Nunca olvidaré aquellos ojos mirándome. Aquel día, como hacíamos cada primero de mes, había quedado a cenar con mi hermano Alberto en un bonito restaurante de la Calle del Prado, Lamucca. El lugar, repleto y bullicioso, pero con una iluminación cálida y tenue, nos inspiró una vez más decenas de historias terroríficas que ideábamos entre plato y plato como hacíamos de niños antes de dormirnos. Él había conseguido un pequeño trabajo en una editorial, humilde, pero al menos pasaba el día rodeado de las historias que siempre había amado; yo sin embargo tenía que lidiar con una masa de clientes insatisfechos en un centro de atención de llamadas que se me llevaba la vida misma a diario. Cuando acabamos de cenar decidimos dar un paseo hacia la Plaza del Carmen, donde había otro local que a veces ofrecía música en directo. Al girar hacia la Plaza, mi hermano me dijo:
—Mira Laura, una calle con mi nombre. ¡Y hay una tienda de santería!
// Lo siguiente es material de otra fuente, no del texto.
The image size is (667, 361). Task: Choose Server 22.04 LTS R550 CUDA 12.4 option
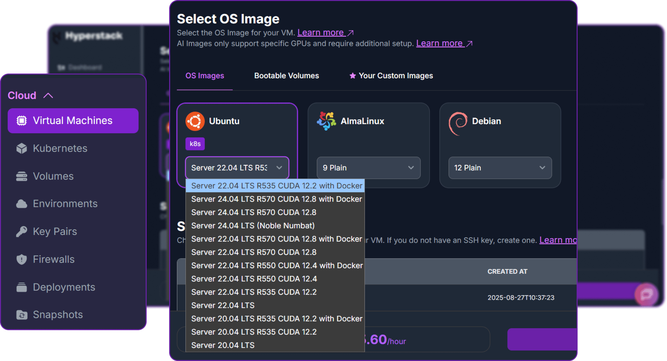click(x=254, y=279)
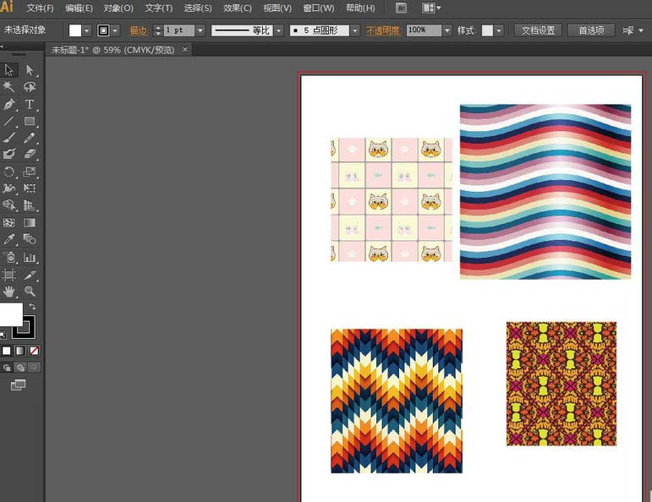The width and height of the screenshot is (652, 502).
Task: Click the 首选项 button
Action: tap(591, 30)
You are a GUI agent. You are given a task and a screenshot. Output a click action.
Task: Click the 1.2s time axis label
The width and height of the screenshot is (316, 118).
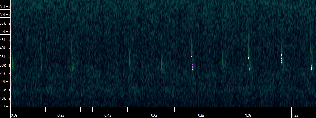click(x=295, y=115)
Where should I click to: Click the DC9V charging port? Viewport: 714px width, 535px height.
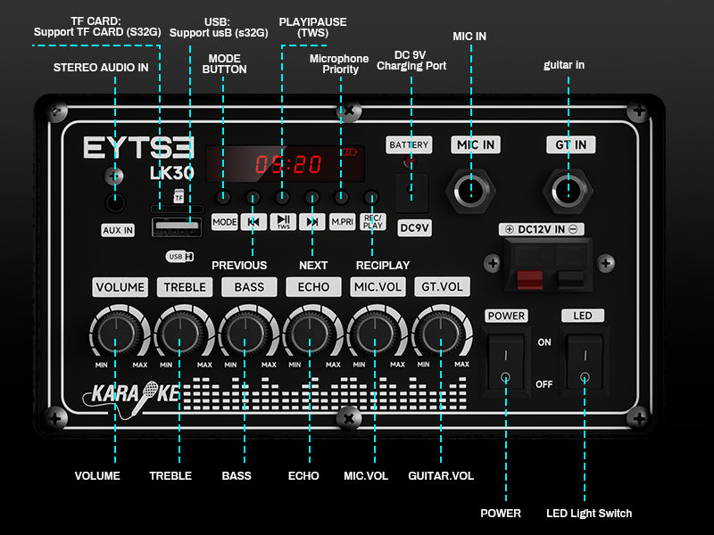click(411, 191)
—Qué adecuado… —le respondí burlona—. ¡Entremos a ver si venden los ungüentos que nombras en tus cuentos de miedo!
Reímos juntos y entramos en la tienda.
El lugar era muy peculiar, colorido, lleno de objetos extraños por todas partes y con su propia santera. Curiosamente nunca lo habíamos visto a pesar de lo extraño de ver un local así abierto a esas horas. Paseamos por los pasillos entre cajas, velas, santos, hechizos y conjuros de todo tipo. Entonces Alberto me dijo:
—Mira: “La máscara de la muerte roja, cuidado con lo que le pides, podría concederte hasta tres deseos, pero no te precipites”, sería un regalo estupendo para tu cumpleaños, ¿no crees?
—Claro, puedo pedirle que me asciendan, o mejor, que las chinches se coman a la tía Anastasia… que muerte tan humillante para ella que es tan estirada —reí.
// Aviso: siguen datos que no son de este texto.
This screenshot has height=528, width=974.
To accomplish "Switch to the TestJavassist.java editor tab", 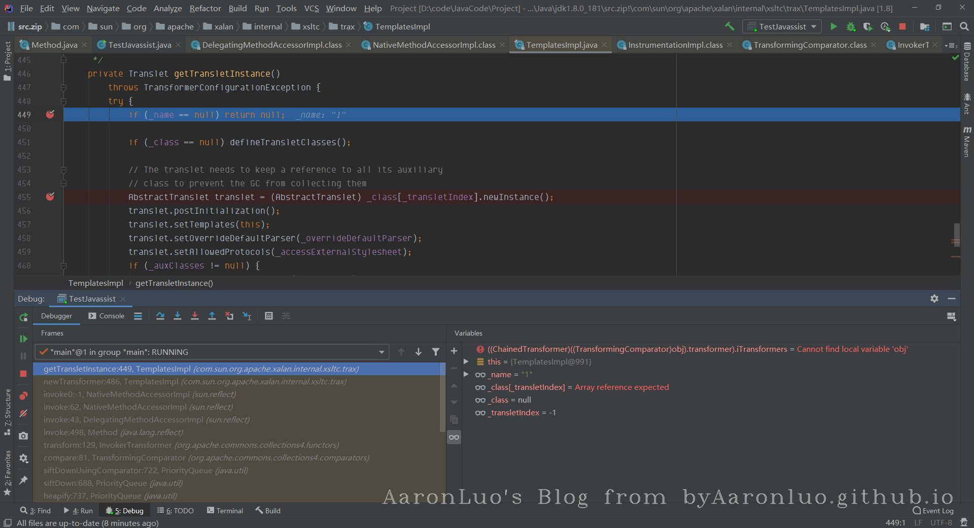I will coord(140,45).
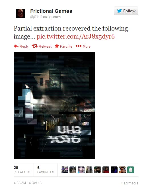The image size is (152, 193).
Task: Open the gas mask retweeter avatar
Action: [98, 170]
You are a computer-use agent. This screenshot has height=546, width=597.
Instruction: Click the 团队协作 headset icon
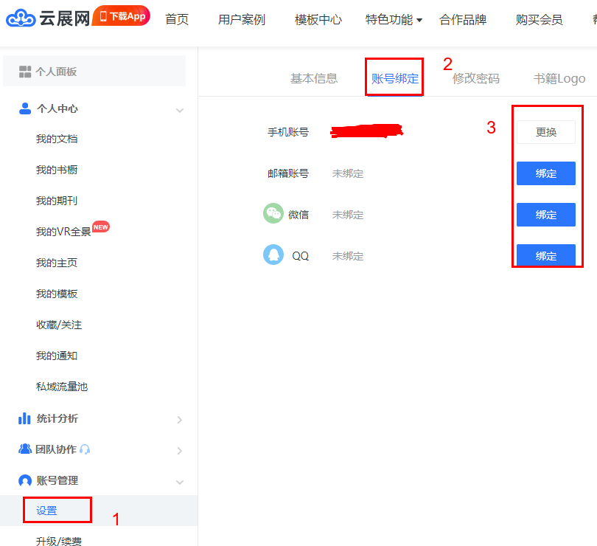coord(85,449)
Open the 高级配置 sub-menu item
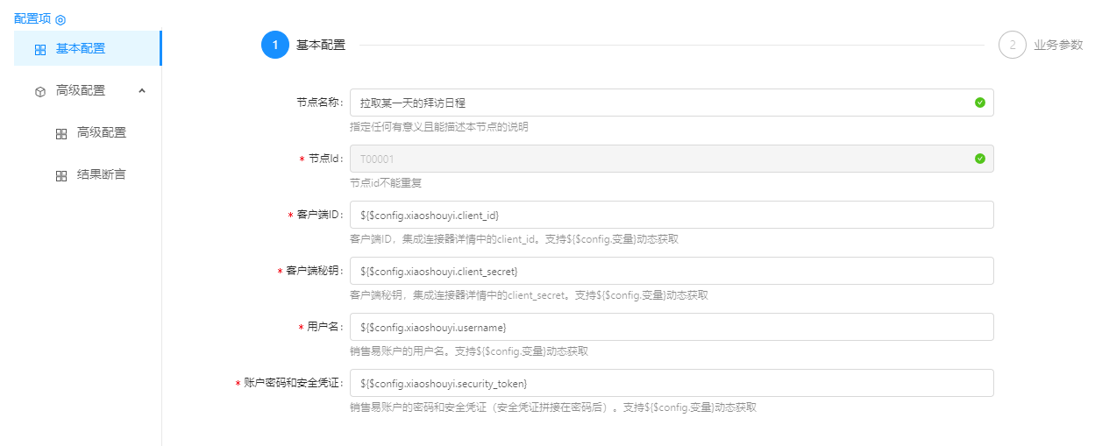The height and width of the screenshot is (446, 1095). click(102, 133)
—¡Hecho! Asciende a Laura y que las chinches devoren a la tía Anastasia máscara, ¡he dicho! ¡Ja, ja, ja! Es como un altavoz inteligente, ¡pide y se te concederá!
Alberto se puso la máscara y empezó a gesticular y dar alaridos por la tienda. Del fondo surgió un grito:
—Chicos, cuidado con eso, no es un juguete… ¿o es que queréis acabar condenados? Esa máscara ha pasado de familia en familia hasta llegar aquí porque concedió tantos deseos como desgracia trajo a inconscientes como vosotros que la consideraron un juego...
Alberto se sobresaltó al sonar su teléfono:
—¿Sí? ¿Qué dices? ¡Se me salen las órbitas de los ojos! Qué pasada tío, ¿en serio?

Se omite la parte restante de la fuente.